=== Input records ===
○ ○ ○ ○ ○

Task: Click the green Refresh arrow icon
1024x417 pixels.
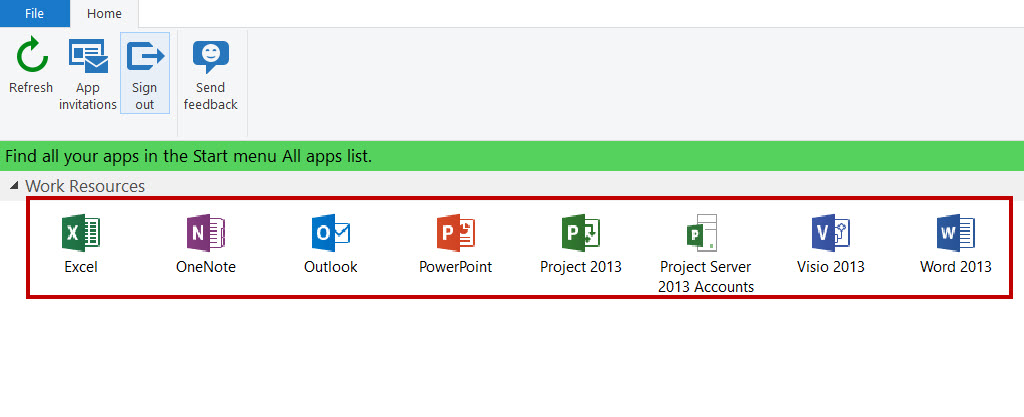Action: 31,55
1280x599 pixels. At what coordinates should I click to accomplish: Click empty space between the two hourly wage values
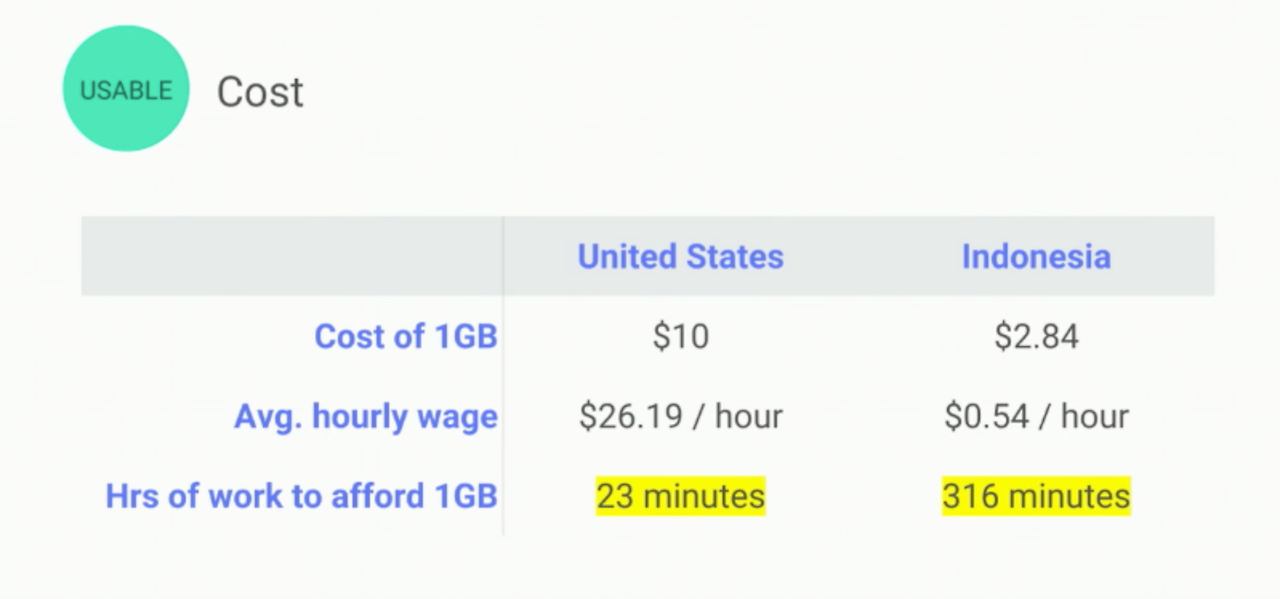tap(863, 416)
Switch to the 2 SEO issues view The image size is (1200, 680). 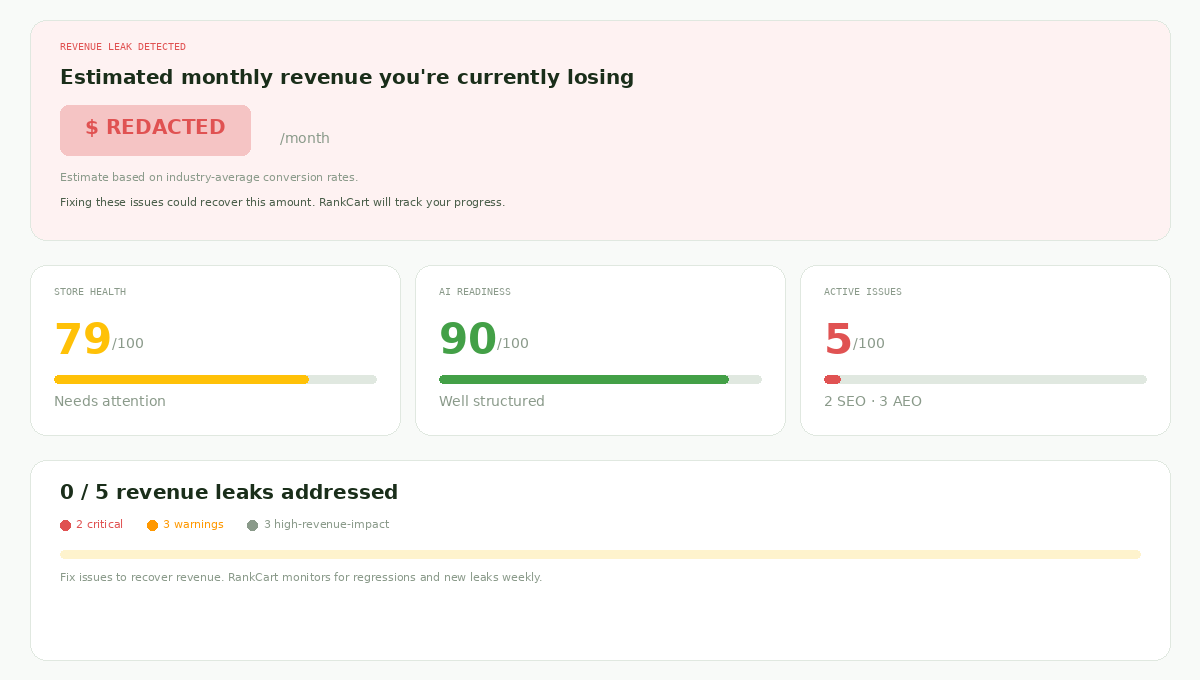click(x=840, y=401)
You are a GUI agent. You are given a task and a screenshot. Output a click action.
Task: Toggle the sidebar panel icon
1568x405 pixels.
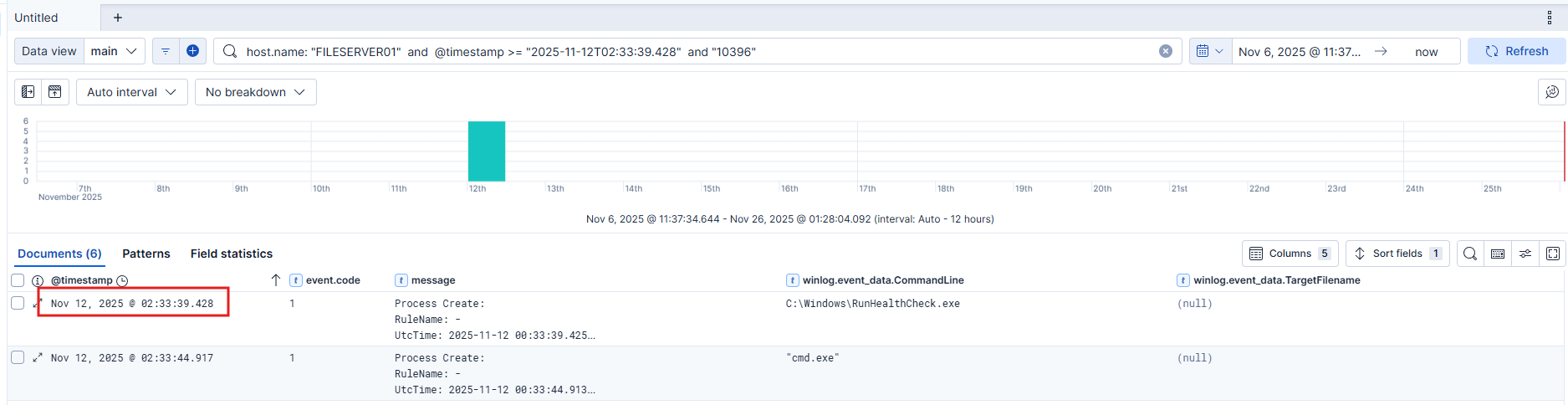pyautogui.click(x=28, y=92)
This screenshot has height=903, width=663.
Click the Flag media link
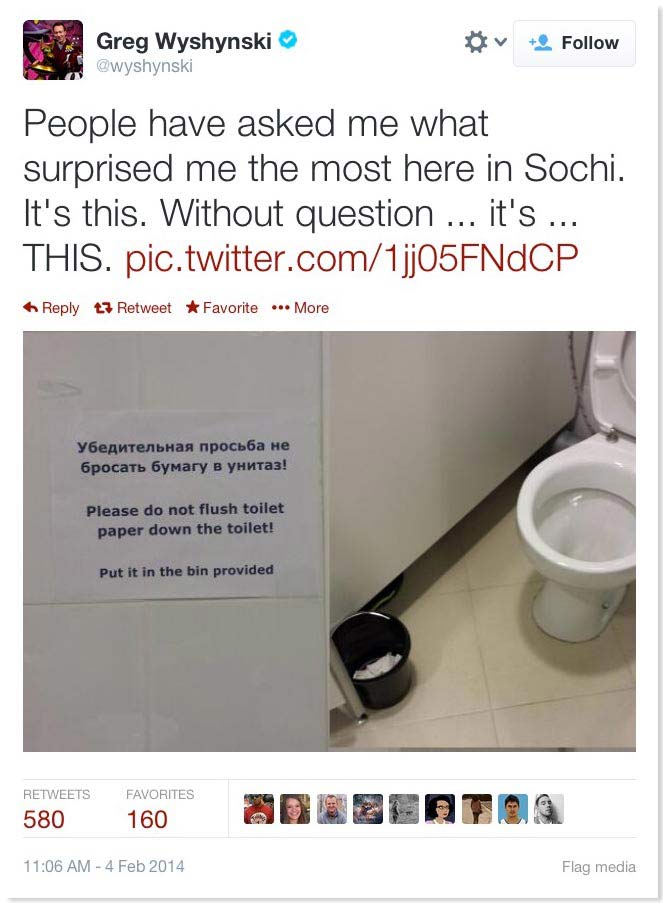tap(598, 867)
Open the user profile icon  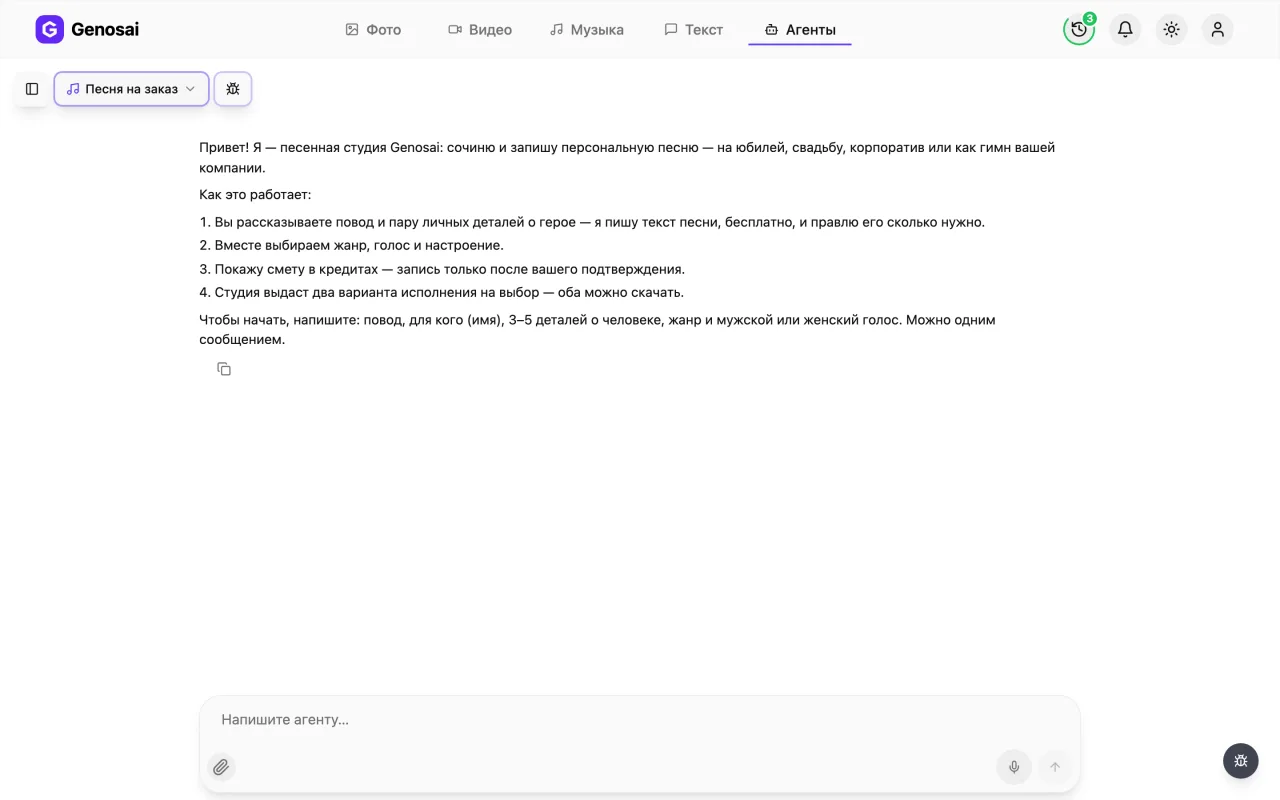pyautogui.click(x=1217, y=29)
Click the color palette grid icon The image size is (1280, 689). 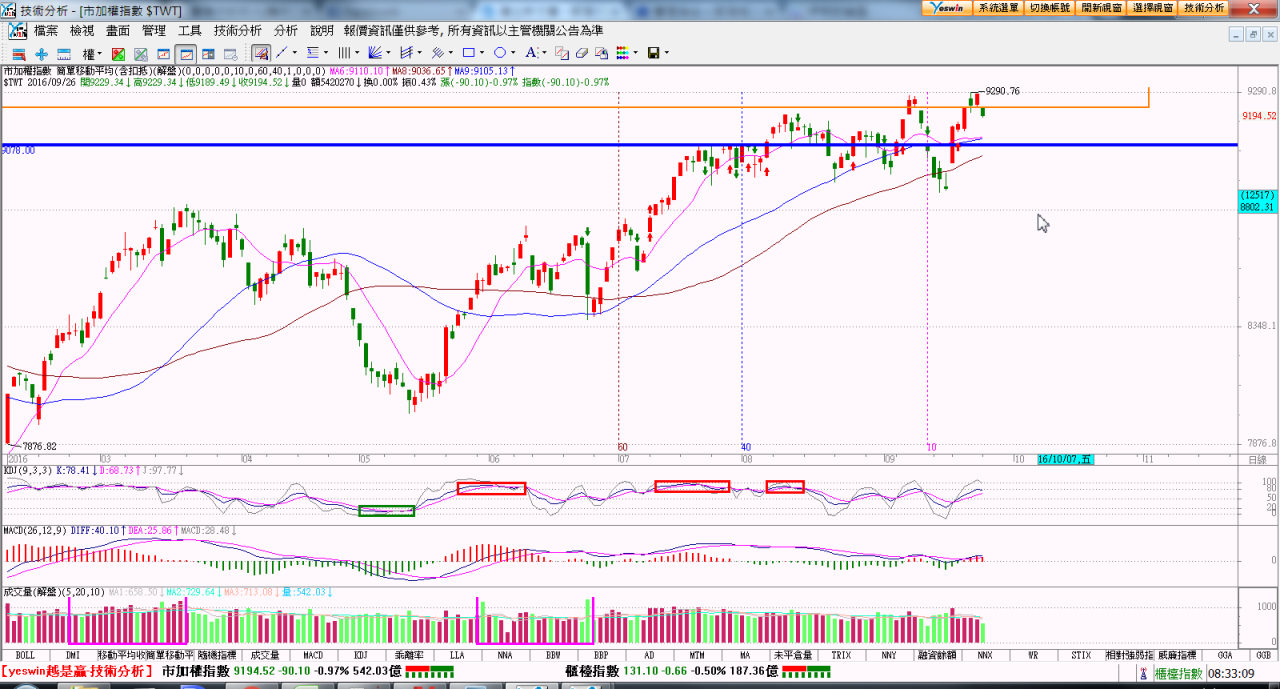click(x=622, y=53)
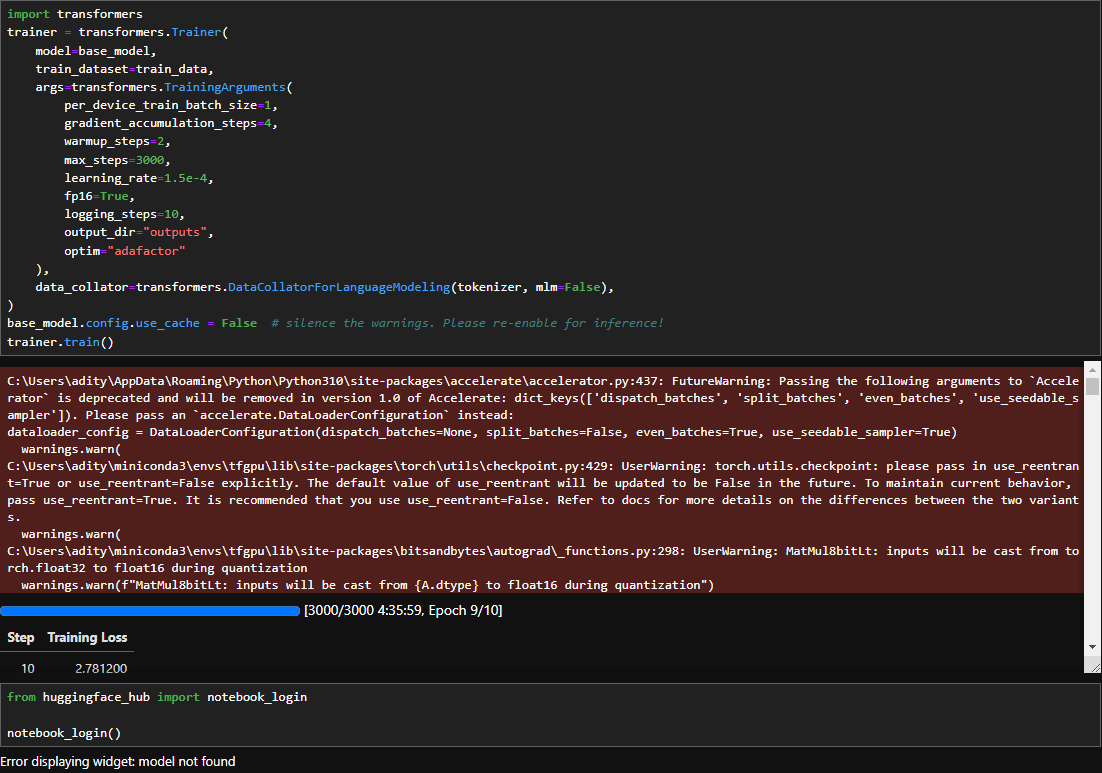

○ ○ ○ ○ ○

=== Problem ===
Count the lines above in which the string "screenshot" occurs, and write the number with no other text.

=== Final answer ===
2